Data observability and the problems of modern data infrastructure (MDS)

Modern data systems provide a wide variety of functionality, allowing users to store and query their data in many different ways. The more functionality you add, the more complicated it becomes to ensure that your system works correctly. This complication seems to build on itself, starting with…

More external data sources require more data observability

In the past, data infrastructure was built to handle small amounts of data–usually operational data from a few internal data sources–and the data was not expected to change very much. Now, many data products rely on data from internal and external sources, and the sheer volume and velocity in which this data is collected can cause unexpected drift, schema changes, transformations, and delays.

Imagine this: you’re a Platform Engineering Lead for a company like Omio. Your entire business model depends on reliably ingesting data from hundreds, or thousands, of large and small transit providers who may or may not have an API every day (or more frequently).

If any of those providers miss a delivery, make breaking schema changes to better fit their data model, or deliver inaccurate data, it’s on you to fix it.

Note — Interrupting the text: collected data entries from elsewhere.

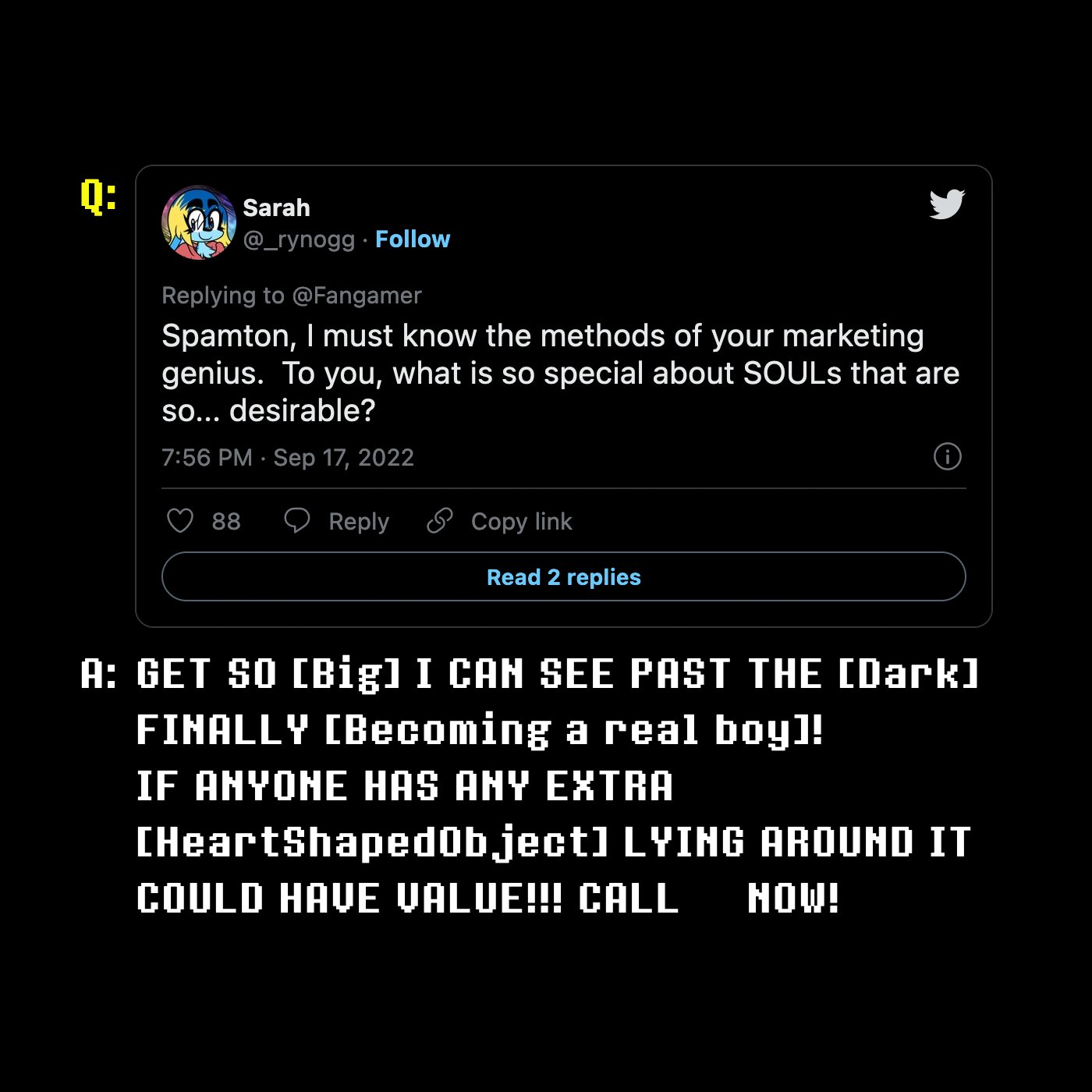This screenshot has height=1092, width=1092.
Task: Click the [HeartShapedObject] text in the answer
Action: click(372, 842)
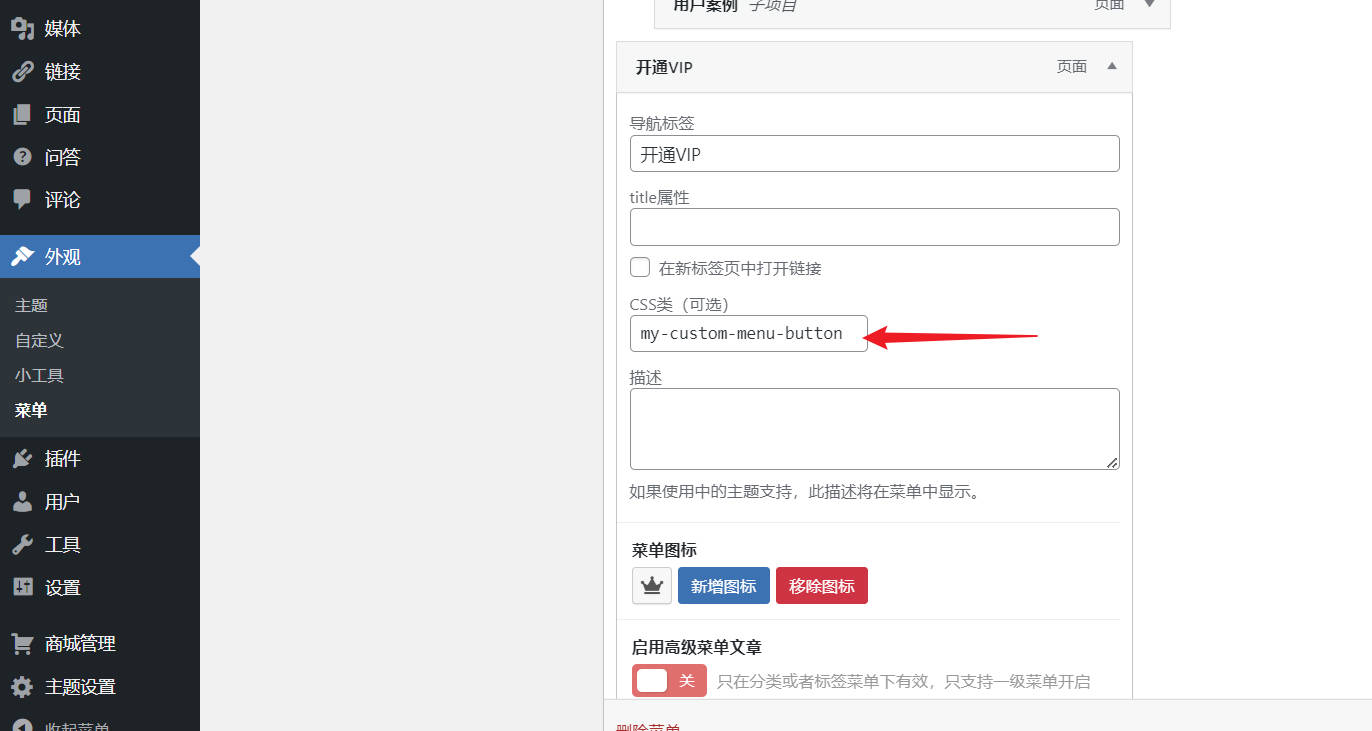Click the Tools (工具) wrench icon
Viewport: 1372px width, 731px height.
[x=22, y=545]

It’s on you to find out which data source is causing the problem, who you need to contact to get an explanation, and how you will fix it before missing your SLA. That’s a nightmare scenario.

More complicated transformations

More and more data is ingested into organizations from external data sources. That’s a massive problem for data engineers. 

Why? Because you can’t control your provider’s data model.

Returning to our Omio example: you are ingesting data from hundreds (or thousands) of data sources that may or may not have an API, all with different data models. This means you need to transform, structure, and aggregate all that data in all other formats to make it all usable. Even worse, if those formats change at all, it causes a domino effect of failures downstream as the strictly coded logic fails to adapt to the new schema.

Too much focus on analytics engineering

Complex ingestion pipelines have created compounding headaches across the industry. Players in the industry created many interesting tools to simplify this end-to-end process. These managed tools can mostly automate the ingestion and ETL / ELT processes. Combining them together, you get a data platform the analytics industry has dubbed the “modern data stack.” The goal of the MDS is to reduce the amount of time it takes for data to be made usable for end-users (typically analysts) so they can start leveraging that data faster. But does all that automation come at a cost?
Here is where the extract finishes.